[Entries on where items appear]

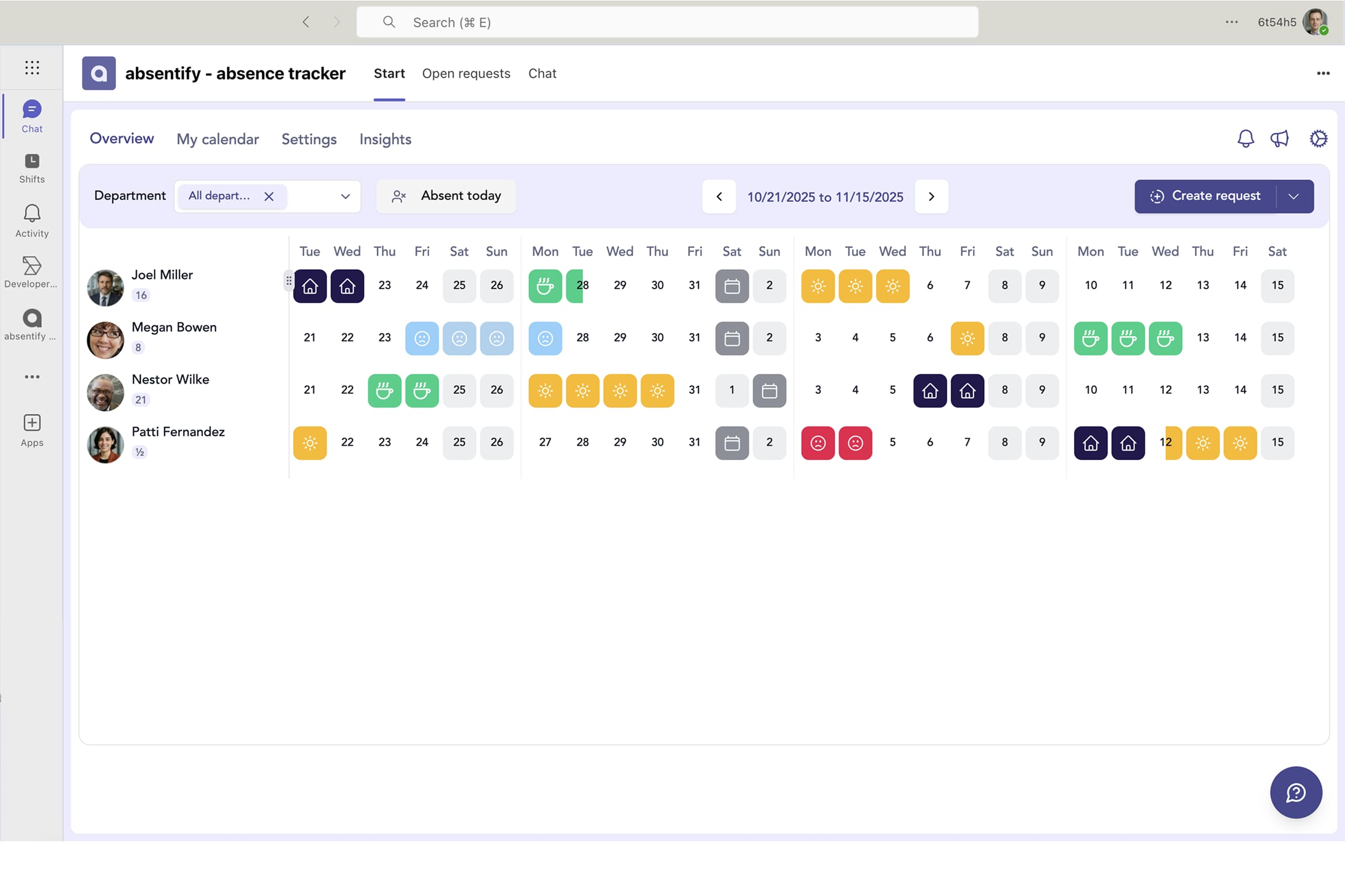Click Patti Fernandez's red sick-day icon
1345x896 pixels.
[x=817, y=443]
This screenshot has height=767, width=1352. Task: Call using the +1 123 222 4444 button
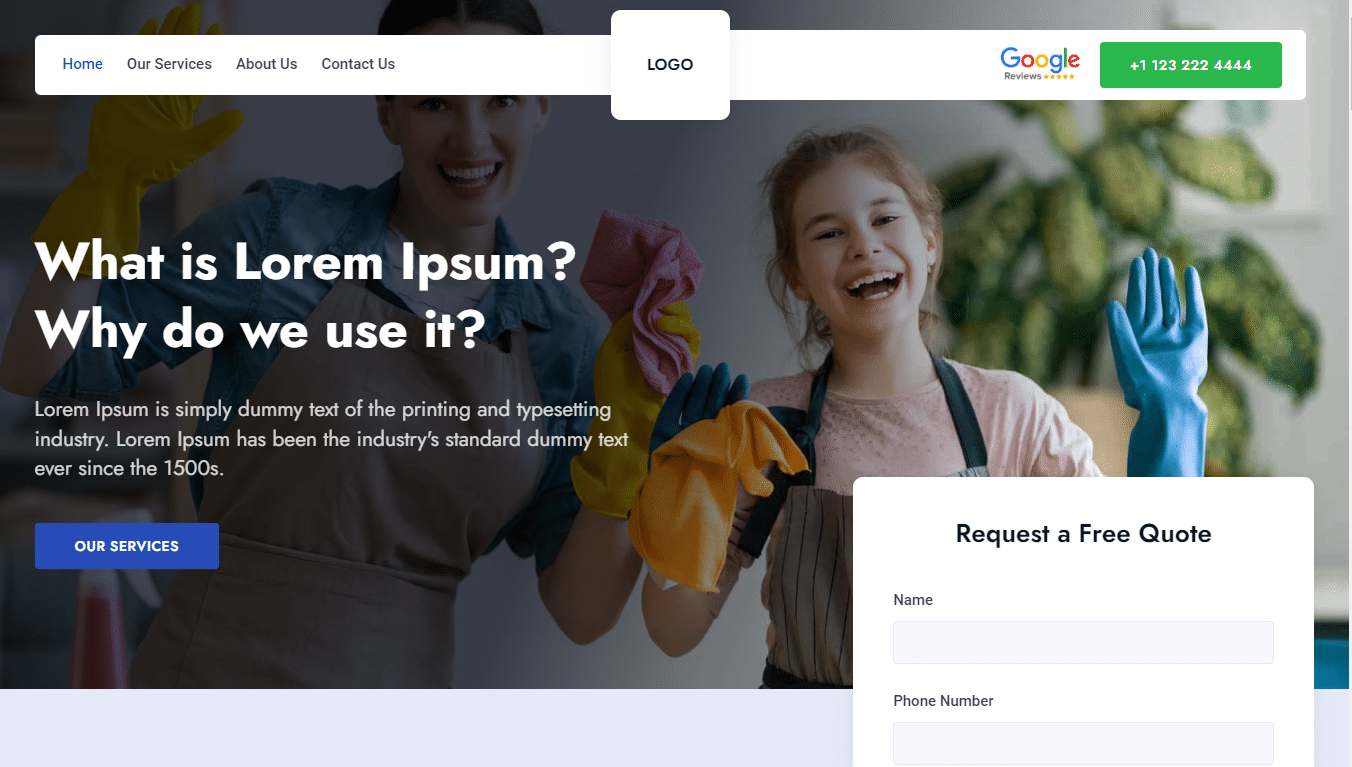click(x=1191, y=65)
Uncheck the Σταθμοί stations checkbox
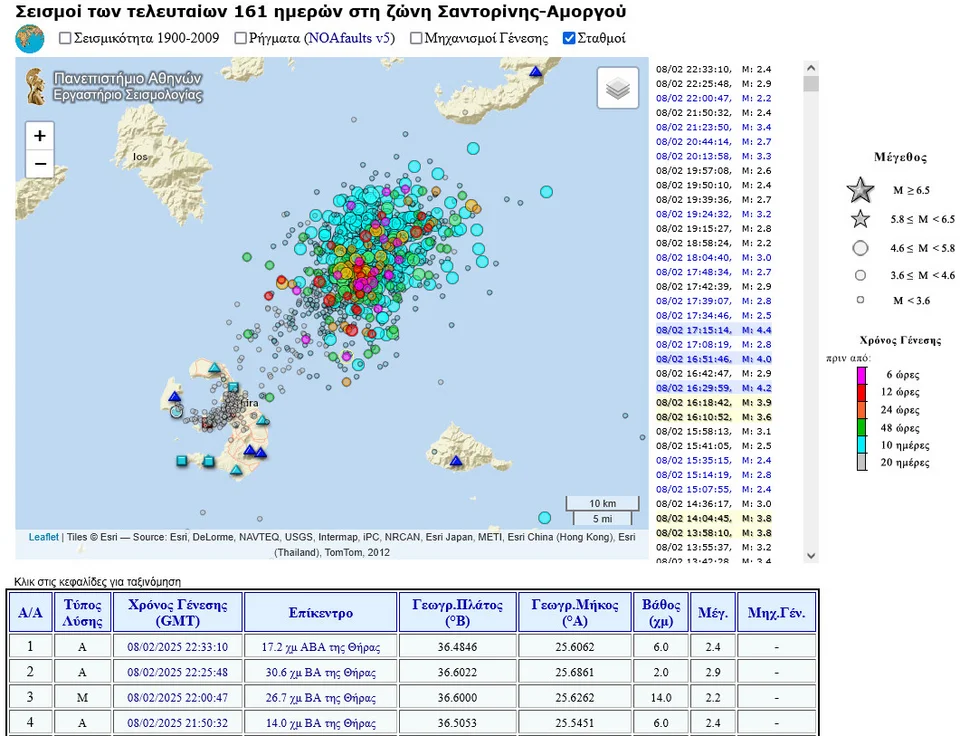Viewport: 960px width, 736px height. pyautogui.click(x=569, y=39)
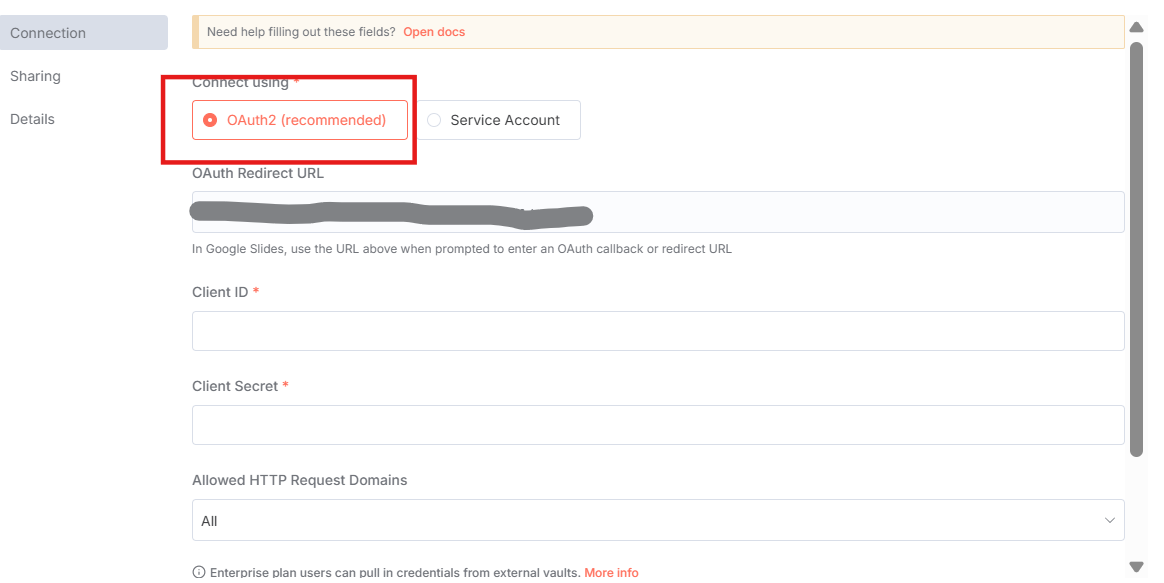Click the info icon beside Enterprise plan note

197,573
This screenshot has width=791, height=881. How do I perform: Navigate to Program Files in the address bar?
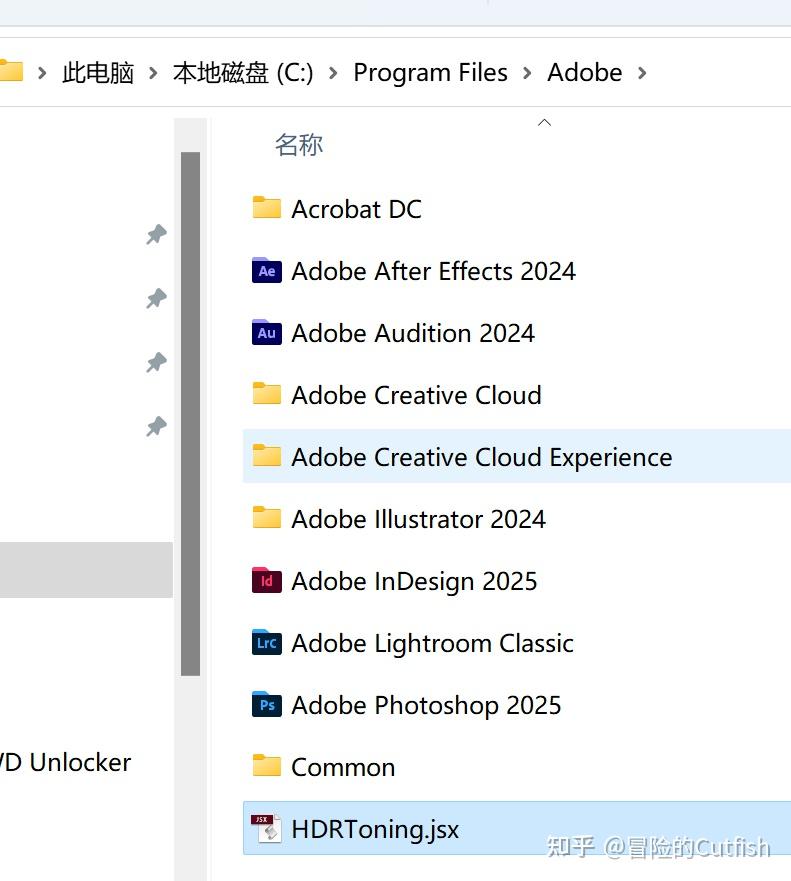430,73
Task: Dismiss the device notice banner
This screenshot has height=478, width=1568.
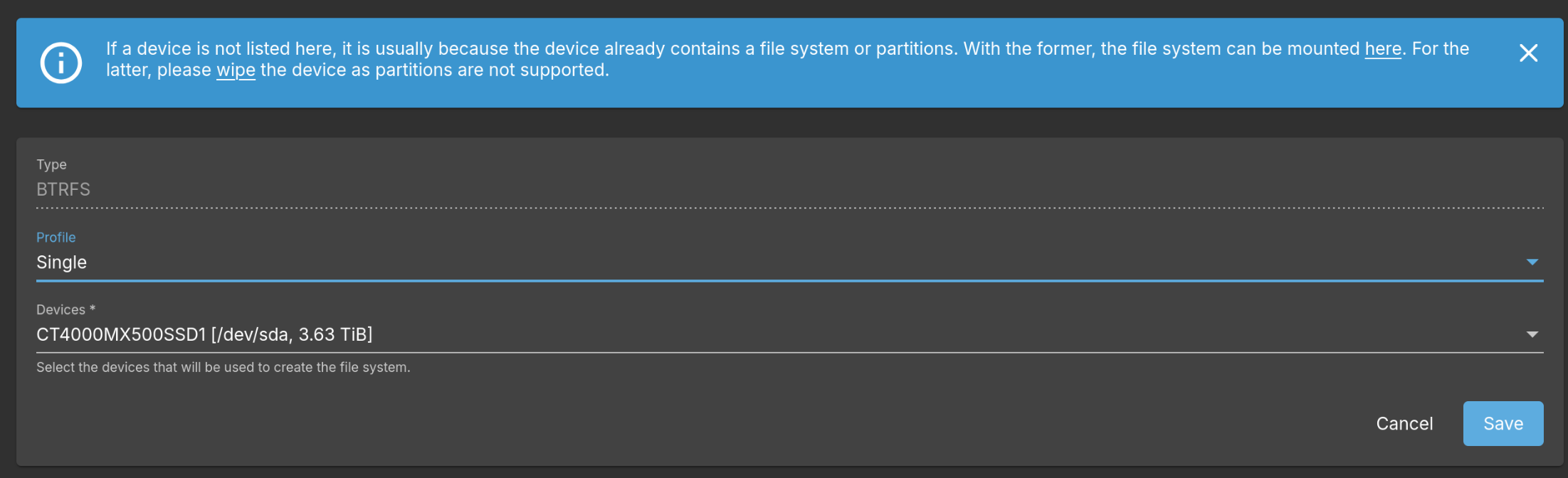Action: click(x=1528, y=53)
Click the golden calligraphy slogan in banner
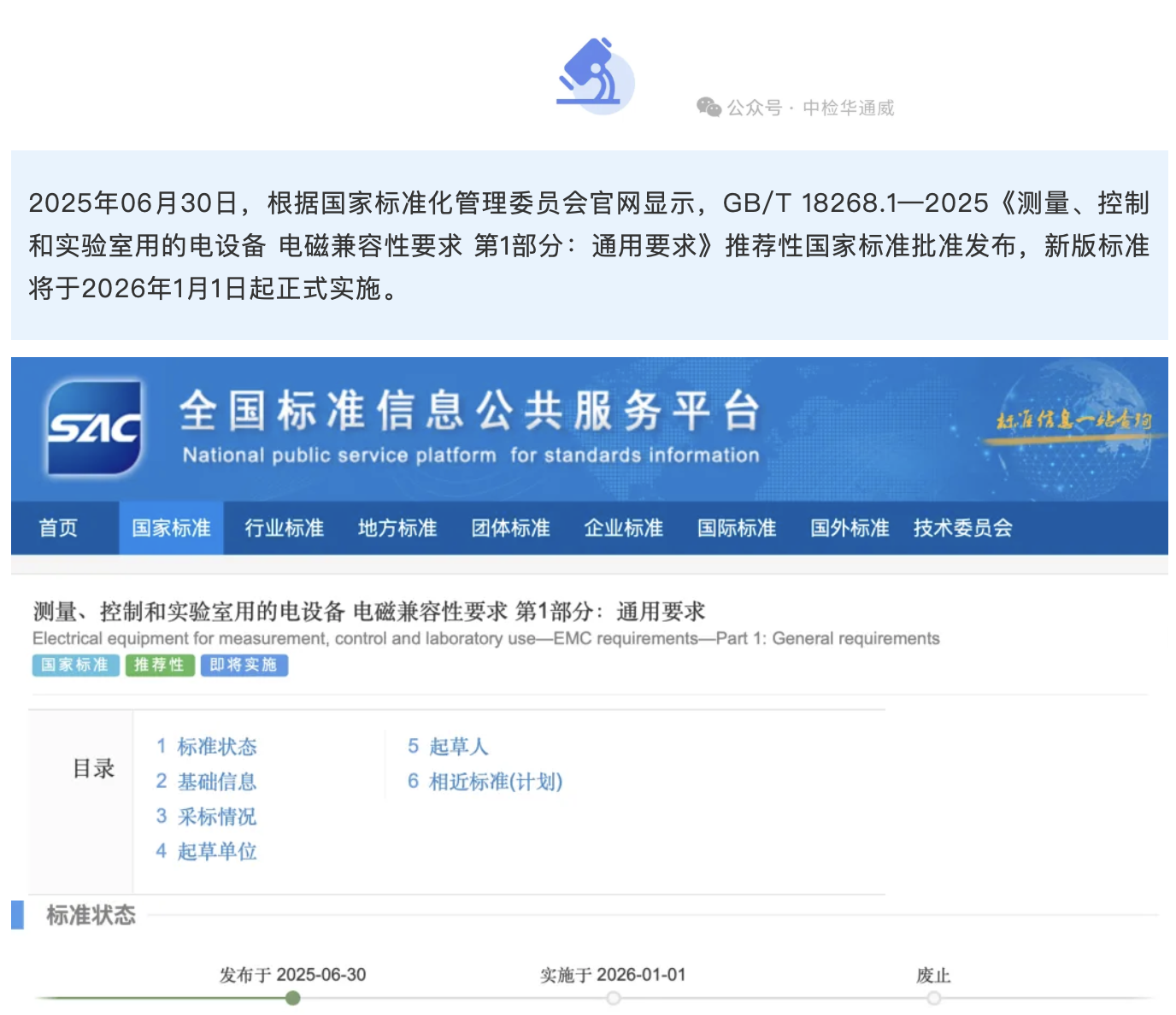 coord(1073,421)
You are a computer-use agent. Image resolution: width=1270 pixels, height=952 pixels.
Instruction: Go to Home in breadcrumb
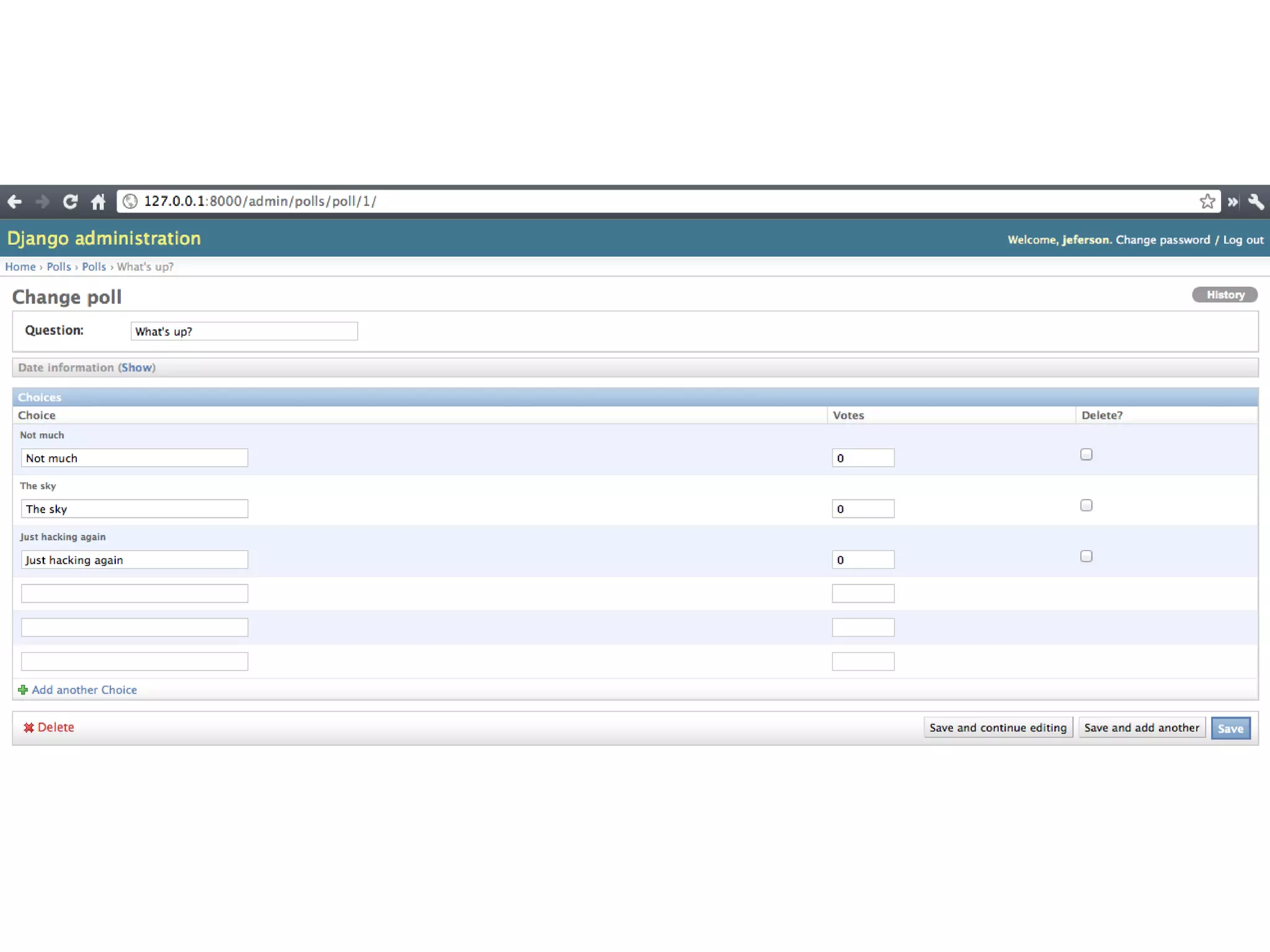(20, 267)
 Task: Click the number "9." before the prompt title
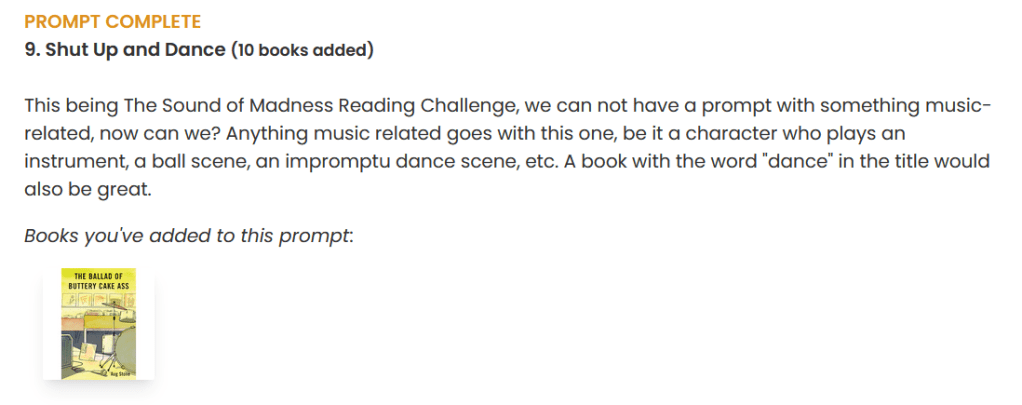click(32, 50)

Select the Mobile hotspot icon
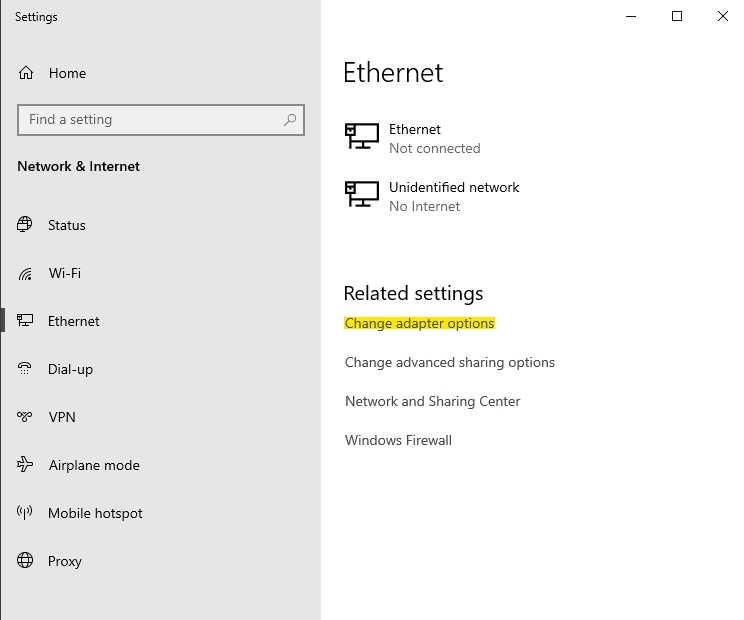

(Goal of the exercise):
Rewrite all of the material above, replacing "screenshot" with "capture" and changing nothing else. Leave the pictures out.

(Reply):
Click Patti Fernandez's red sick-day icon
1345x896 pixels.
[x=817, y=443]
This capture has height=767, width=1352. Task: Call using the +1 123 222 4444 button
click(x=1191, y=65)
Uncheck the Σταθμοί stations checkbox
Viewport: 960px width, 736px height. pyautogui.click(x=569, y=39)
Click the info icon beside Enterprise plan note

197,573
This capture has width=791, height=881. How do I perform: Navigate to Program Files in the address bar?
430,73
Task: Dismiss the device notice banner
This capture has height=478, width=1568.
Action: click(x=1528, y=53)
Click the golden calligraphy slogan in banner
 coord(1073,421)
You are a computer-use agent. Image resolution: width=1270 pixels, height=952 pixels.
Instruction: Go to Home in breadcrumb
(20, 267)
 Task: Click the number "9." before the prompt title
click(32, 50)

Select the Mobile hotspot icon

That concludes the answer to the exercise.